* _YOUR GOAL_
Copy the lines below, starting at the line that has "Click the Johanes Aldo customer name" and ending after the line that has "(x=95, y=466)". Replace "customer" with "client", keep everything else the same, and leave the pictures out.

* _EXCERPTED RECORDS_

╔══

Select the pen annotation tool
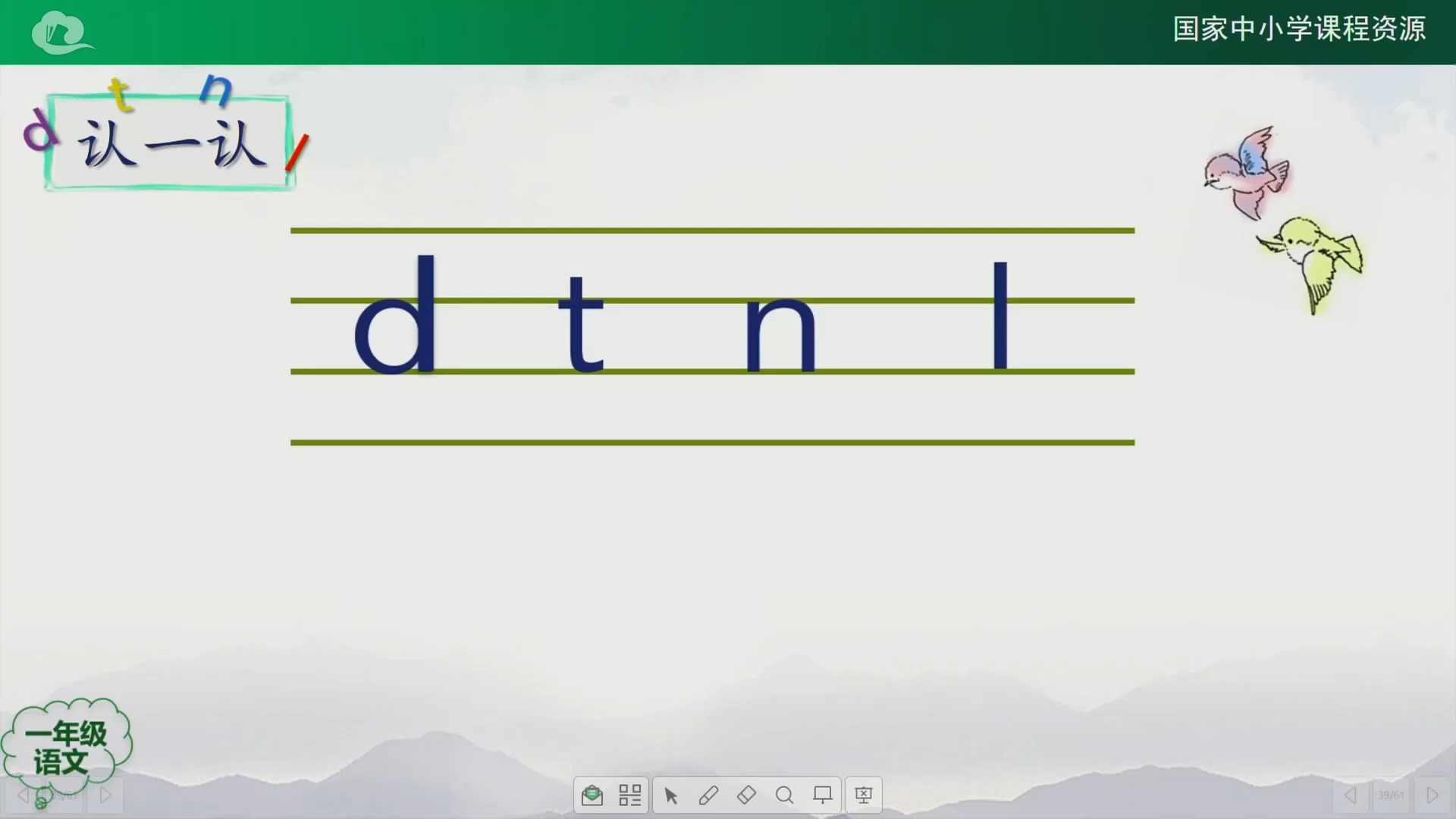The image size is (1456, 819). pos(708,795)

╚══
╔══

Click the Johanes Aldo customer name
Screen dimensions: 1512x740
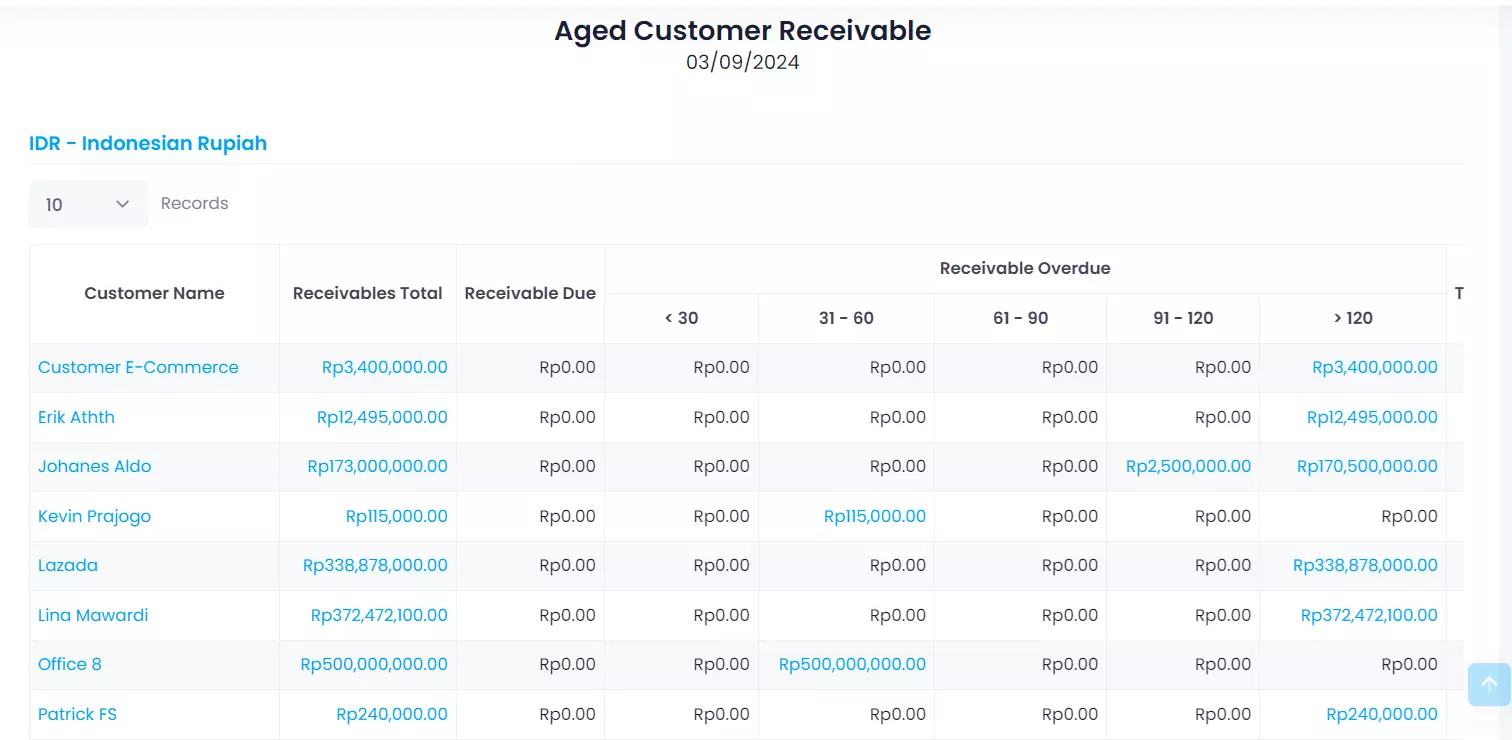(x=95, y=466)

╚══

* _SOLVED PROBLEM_
Click the Johanes Aldo client name
Screen dimensions: 1512x740
(x=95, y=466)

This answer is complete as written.